> **DOCUMENT PASSAGE**:
CMS has finalized Medicare policies for artificial hearts and ventricular assist devices (VADs) in an update expected to expand coverage.
The final policy released late Tuesday, which stemmed from requests by Abbott and SynCardia, hews closely to the draft CMS released for consultation in August. CMS has tweaked the wording of the patient selection criteria but otherwise largely retained the proposed text.
Under the new policy, Medicare will cover artificial hearts outside of clinical studies and align its VAD coverage criteria with current medical practice, positioning more people to use products such as Abbott's HeartMate 3. Cowen analysts in a Wednesday note said the CMS decision will "apply equally" to Medtronic's LVAD system, theHeartWare HVAD, and they see it as "favorable" to both companies.
The old VAD national coverage determination (NCD) split the patient population up into people who received the device as a bridge-to-transplant (BTT) and others who got the implant as a destination therapy. Cardiologists were scathing of the approach when consulted by CMS earlier this year, calling it "artificial," "antiquated" and "archaic."
CMS responded to the feedback with an August draft that proposed removing the BTT requirements. The final text released Tuesday is largely unchanged from the August draft. CMS has simplified the patient selection criteria by dropping a prescriptive list of requirements in favor of the statement that the criteria "reflect the major inclusion criteria of contemporary trials." The longer, more prescriptive statement is still included elsewhere in the text, though.
The sections of the policy on artificial hearts are unchanged, too. That means CMS is ending the need for coverage with evidence development for artificial hearts. The action clears Medicare Administrative Contractors to make coverage determinations for the devices.
CMS largely stuck with the proposed text despite receiving 42 comments on the drafts. Dissenting voices raised concerns that removing the NCD for artificial hearts may limit or delay access to procedures and create inconsistent coverage. CMS said it understands the concerns regarding access but thinks its policy supports appropriate coverage. Based on current evidence, CMS said it cannot establish clear criteria for national coverage of artificial hearts.
The evidence on VADs is stronger, in CMS' view, leading the agency to provide patient selection criteria. CMS received some pushback against the criteria during the latest comment period, with multiple respondents proposing alternatives. In response, CMS said it is retaining the original criteria as they should lead to the use of VADs in patients with similar attributes to participants in successful clinical trials such as Abbott's MOMENTUM 3.
Other respondents spoke out against CMS’ proposal to end the need for implanting sites to receive written permission from a Medicare-approved transplant center before using a VAD. The critics argued the change could lead patients eligible for heart transplants to receive a VAD instead. CMS said physicians should consult with heart transplant specialists but that the details of the process are beyond the scope of the NCD.
Cowen analysts believe the coverage changes will "give surgeons additional flexibility in their use of LVADs by defining the need for support in less rigid terms."
The changes could benefit Abbott and SynCardia, the companies that triggered the review of the old policies, and companies with similar devices such as Medtronic. Ultimately, CMS said the VAD changes "will expand coverage to a greater number of candidates who are likely to benefit from this technology."

> **TASK INSTRUCTIONS**:
Decide whether each statement agrees with the Medicare coverage article, answering yes or no and quoting the words that settle it: (a) CMS received 42 comments on the drafts; (b) the final policy revised the sections on artificial hearts; (c) the final policy arose from requests by Medtronic. The listing that comes next is drawn from a separate source.

> **RECORD EXCERPTS**:
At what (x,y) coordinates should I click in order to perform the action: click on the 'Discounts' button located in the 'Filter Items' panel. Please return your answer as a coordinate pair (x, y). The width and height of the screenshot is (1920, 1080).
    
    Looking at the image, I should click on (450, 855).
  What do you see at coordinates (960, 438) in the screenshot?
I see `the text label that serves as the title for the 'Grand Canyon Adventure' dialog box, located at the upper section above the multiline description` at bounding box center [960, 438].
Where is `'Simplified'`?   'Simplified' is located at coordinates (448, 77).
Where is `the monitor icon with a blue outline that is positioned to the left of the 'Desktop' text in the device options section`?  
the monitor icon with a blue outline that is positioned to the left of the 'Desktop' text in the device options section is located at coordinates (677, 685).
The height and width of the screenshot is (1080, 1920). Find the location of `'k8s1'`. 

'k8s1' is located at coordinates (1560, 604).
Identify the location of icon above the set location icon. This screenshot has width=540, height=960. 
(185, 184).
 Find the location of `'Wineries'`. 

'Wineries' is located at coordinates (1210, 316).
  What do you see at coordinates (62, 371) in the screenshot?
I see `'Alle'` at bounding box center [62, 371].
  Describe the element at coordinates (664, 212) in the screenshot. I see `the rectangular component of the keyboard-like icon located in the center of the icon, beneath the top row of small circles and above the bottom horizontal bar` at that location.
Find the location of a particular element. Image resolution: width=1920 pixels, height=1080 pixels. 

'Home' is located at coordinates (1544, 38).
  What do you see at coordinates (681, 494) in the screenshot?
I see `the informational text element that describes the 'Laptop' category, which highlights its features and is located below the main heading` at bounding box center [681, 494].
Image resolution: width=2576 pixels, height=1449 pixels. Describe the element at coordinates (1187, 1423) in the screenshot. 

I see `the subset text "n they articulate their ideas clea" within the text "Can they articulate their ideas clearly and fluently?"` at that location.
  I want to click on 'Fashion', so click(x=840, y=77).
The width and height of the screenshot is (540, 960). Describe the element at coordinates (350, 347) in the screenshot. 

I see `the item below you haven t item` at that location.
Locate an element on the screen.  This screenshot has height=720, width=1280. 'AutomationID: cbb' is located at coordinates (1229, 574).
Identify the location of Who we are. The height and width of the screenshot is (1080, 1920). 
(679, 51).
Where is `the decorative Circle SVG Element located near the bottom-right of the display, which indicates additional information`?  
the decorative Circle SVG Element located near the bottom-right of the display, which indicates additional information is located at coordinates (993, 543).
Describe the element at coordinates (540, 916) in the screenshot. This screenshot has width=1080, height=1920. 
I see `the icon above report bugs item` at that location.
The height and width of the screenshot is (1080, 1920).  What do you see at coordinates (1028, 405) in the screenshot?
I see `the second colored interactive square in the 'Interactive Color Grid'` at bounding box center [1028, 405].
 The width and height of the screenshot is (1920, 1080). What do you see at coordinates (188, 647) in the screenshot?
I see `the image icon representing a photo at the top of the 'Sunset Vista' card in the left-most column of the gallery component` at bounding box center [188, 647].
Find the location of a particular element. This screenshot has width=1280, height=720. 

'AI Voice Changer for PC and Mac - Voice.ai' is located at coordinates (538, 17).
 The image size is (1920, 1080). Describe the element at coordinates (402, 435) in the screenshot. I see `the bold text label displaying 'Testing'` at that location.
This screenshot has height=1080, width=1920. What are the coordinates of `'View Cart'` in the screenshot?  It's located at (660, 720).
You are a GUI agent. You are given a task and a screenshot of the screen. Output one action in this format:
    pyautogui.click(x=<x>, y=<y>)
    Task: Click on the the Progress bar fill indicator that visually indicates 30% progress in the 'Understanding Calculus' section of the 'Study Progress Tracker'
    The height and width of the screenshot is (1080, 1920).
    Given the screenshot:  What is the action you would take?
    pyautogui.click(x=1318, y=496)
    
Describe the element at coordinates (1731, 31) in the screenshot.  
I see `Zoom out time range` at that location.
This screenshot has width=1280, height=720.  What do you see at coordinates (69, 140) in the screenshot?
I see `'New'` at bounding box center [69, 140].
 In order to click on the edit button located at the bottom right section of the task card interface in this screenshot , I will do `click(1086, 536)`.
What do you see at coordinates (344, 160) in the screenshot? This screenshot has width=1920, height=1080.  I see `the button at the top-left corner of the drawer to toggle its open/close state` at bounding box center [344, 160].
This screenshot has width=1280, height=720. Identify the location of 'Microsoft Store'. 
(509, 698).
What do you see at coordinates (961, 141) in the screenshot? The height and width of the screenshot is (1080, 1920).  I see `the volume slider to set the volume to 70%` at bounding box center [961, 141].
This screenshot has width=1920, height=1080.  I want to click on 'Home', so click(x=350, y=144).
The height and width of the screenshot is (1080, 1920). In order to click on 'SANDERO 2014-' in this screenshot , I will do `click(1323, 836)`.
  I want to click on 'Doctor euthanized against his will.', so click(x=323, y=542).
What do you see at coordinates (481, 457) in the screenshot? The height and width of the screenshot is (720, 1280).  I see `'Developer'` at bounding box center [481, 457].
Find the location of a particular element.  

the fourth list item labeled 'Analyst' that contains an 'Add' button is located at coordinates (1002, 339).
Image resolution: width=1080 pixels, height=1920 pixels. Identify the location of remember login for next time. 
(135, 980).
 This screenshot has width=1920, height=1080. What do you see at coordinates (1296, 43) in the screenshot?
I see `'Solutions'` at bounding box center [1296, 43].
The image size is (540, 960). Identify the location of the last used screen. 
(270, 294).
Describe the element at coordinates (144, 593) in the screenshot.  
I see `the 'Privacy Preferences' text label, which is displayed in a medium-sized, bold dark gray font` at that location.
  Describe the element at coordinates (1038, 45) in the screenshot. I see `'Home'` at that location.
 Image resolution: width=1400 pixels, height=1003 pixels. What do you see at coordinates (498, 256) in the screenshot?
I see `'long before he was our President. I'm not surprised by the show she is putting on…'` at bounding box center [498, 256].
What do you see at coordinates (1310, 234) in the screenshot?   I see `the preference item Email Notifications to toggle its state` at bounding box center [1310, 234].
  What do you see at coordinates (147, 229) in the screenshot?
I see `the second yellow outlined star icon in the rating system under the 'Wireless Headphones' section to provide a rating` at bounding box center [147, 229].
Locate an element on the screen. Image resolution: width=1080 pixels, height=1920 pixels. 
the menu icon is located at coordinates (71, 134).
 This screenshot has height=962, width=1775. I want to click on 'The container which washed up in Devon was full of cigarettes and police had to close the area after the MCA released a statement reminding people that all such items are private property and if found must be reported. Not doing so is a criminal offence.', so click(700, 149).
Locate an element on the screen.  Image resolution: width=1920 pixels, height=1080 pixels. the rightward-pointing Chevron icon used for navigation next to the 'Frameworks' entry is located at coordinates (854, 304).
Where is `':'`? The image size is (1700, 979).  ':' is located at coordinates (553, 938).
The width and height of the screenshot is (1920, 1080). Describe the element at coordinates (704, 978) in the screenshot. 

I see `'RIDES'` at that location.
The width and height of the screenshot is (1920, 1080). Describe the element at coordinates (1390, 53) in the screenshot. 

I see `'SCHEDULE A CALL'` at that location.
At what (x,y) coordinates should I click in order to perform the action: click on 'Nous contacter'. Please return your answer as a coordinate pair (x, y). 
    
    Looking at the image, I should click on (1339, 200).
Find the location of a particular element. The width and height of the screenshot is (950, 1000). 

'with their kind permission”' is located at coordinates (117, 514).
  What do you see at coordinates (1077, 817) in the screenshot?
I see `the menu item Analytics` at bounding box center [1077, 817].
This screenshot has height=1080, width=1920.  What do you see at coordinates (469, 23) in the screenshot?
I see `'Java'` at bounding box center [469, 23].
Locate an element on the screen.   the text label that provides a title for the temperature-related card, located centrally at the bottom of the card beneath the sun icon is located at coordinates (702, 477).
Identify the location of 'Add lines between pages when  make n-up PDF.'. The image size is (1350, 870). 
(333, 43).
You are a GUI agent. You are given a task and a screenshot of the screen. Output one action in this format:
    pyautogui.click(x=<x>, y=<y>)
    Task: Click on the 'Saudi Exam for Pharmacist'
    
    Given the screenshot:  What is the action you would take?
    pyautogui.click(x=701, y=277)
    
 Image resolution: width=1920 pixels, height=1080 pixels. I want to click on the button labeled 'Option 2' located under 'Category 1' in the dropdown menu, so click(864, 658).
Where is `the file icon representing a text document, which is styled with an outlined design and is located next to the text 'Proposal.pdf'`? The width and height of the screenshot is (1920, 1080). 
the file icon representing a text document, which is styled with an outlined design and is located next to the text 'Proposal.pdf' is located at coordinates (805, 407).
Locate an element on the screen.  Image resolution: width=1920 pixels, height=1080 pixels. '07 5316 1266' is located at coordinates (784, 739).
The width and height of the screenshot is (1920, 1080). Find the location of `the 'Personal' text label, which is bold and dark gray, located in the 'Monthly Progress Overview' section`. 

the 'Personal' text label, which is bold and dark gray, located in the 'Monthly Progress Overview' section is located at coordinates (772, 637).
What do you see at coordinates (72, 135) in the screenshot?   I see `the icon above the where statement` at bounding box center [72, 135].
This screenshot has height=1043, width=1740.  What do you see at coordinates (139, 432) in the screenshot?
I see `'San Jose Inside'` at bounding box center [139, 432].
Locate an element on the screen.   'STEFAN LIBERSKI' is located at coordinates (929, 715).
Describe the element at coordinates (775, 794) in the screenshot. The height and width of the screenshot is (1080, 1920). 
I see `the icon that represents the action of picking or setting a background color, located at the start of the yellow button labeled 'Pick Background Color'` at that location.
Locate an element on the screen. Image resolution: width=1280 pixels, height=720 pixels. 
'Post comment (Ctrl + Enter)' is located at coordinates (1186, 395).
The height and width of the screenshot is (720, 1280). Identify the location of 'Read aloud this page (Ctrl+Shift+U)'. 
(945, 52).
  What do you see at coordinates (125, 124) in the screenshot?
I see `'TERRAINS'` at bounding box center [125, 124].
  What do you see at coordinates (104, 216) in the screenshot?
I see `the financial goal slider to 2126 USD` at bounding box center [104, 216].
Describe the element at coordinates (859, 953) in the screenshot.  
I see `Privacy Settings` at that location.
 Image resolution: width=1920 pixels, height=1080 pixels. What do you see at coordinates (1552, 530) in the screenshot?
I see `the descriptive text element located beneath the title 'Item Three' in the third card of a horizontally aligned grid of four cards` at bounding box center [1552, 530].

> **RESULT**:
(a) Yes: "CMS largely stuck with the proposed text despite receiving 42 comments on the drafts."
(b) No: "The sections of the policy on artificial hearts are unchanged, too."
(c) No: "which stemmed from requests by Abbott and SynCardia"